The atrocities of Operation Condor – the U.S.-backed covert plan by Argentina, Chile, Brazil Paraguay, Uruguay and Bolivia to eliminate left-wing influence in Latin America – have been gradually revealed through declassified documents that detail the diplomatic manoeuvring and state terror that left tens of thousands of people killed, tortured and disappeared. Argentina is estimated to have the highest death toll with over 30,000 dictatorship opponents killed and disappeared. The Videla dictatorship in Argentina worked in close collaboration with Chile’s dictator Augusto Pinochet, who had ushered in a violent neoliberal experiment in Chile and a far reaching network of international surveillance to keep tabs on, and eliminate, any traces of organised resistance to the dictatorship that had the potential to form abroad.
U.S. intelligence was deeply involved in the propping of dictatorships in Latin America in particular after Chile’s Unidad Popular led by Salvador Allende triumphed at the polls. Declassified documents have shown that the U.S. knew about the tactics used by the Argentinian dictatorship – emulated after Chile’s practice of disappearing opponents into the ocean, packaged and thrown off helicopters provided by the U.S. In some cases, the death flights also served as a murder practice – some victims were thrown into the ocean drugged, yet still alive.
Recently, it has also been revealed that U.S. intelligence surveillance over the extent of human rights violations in Latin America was aided by Germany and Switzerland. A Swiss company, Crypto AG, was jointly owned by the U.S. and West Germany. The company was then acquired by the participating countries in Operation Condor and later incorporated into the U.S. Central Intelligence Agency (CIA) technology.
News reports have revealed that the Swiss government was knowledgeable about the CIA operations conducted through Crypto AG, which makes the country complicit in the dealings of Operation Condor and sheds doubt about Switzerland’s purported political neutrality, a stance which has enabled it to embrace duplicity and serve both oppressor and the oppressed.
Eventually, the surveillance technology targeted over 100 countries.

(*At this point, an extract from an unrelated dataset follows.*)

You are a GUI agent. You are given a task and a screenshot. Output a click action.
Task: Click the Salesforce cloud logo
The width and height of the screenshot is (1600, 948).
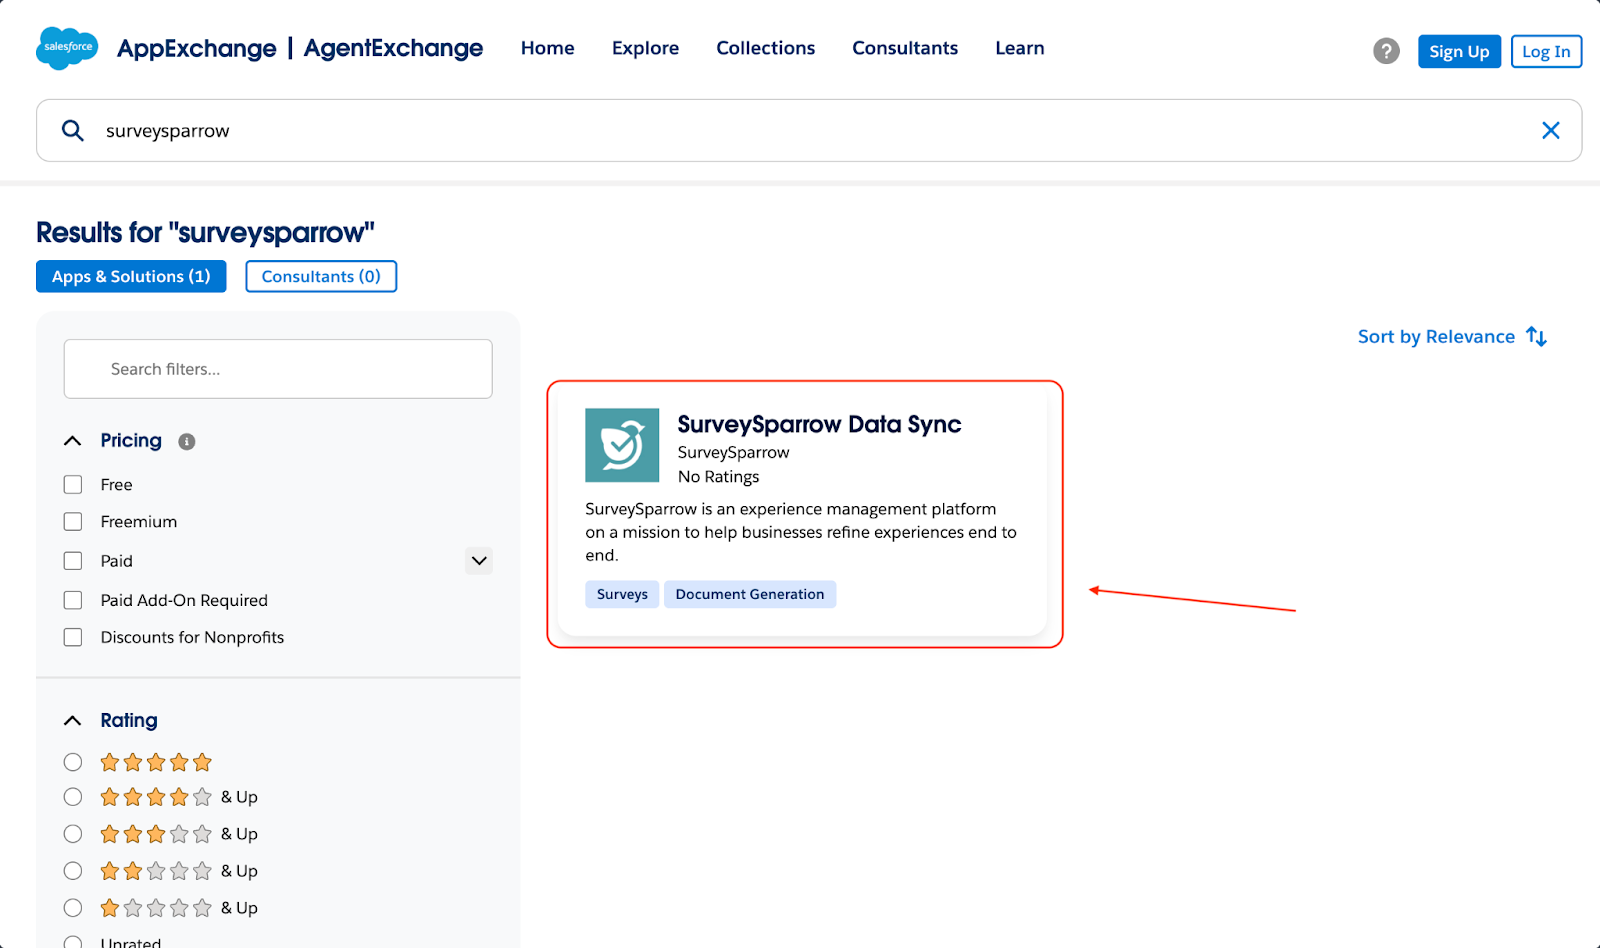(67, 48)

Swiss media have reported that along with Sweden, Israel and Britain, Switzerland was privy to the information compiled through the operation. The Swiss government has launched an investigation into the case and the company’s licence has been suspended.
Among the intelligence gathered by the U.S. through the surveillance programme was the plan for the assassination of Chilean diplomat and ambassador to the U.S. in the Allende era, Orlando Letelier, who was murdered by a car bomb in Washington in 1976. Michael Townley, a CIA agent who also worked for the Pinochet dictatorship’s National Intelligence Directorate (DINA) was responsible for placing the bomb underneath Letelier’s vehicle. The murder was directly ordered by Pinochet. Operation Silence, in which efforts were made to prevent judges from investigating dictatorship crimes in the 1990s, resulted in the murder of Townley’s DINA partner, Eugenio Berrios, a chemist tasked with producing sarin gas for the dictatorship. Berrios’s body was discovered, heavily mutilated, in Uruguay, thus eliminating the possibility of further evidence being given in the Letelier case.
The link between Chile and Argentina in terms of dictatorship cooperation to eliminate opponents resulted in the killing and disappearance of Revolutionary Left Movement (MIR) militants.
Revelations regarding Crypto AG will likely add to the level of U.S. complicity in Operation Condor, apart from other forms of political violence globally which were aided by the CIA. In Latin America, particularly given the current turbulence from coups, such as in the case of Bolivia, to popular mobilisation as we are seeing in Chile, the news regarding surveillance is likely to have an impact on both current happenings and in terms of the region’s collective memory.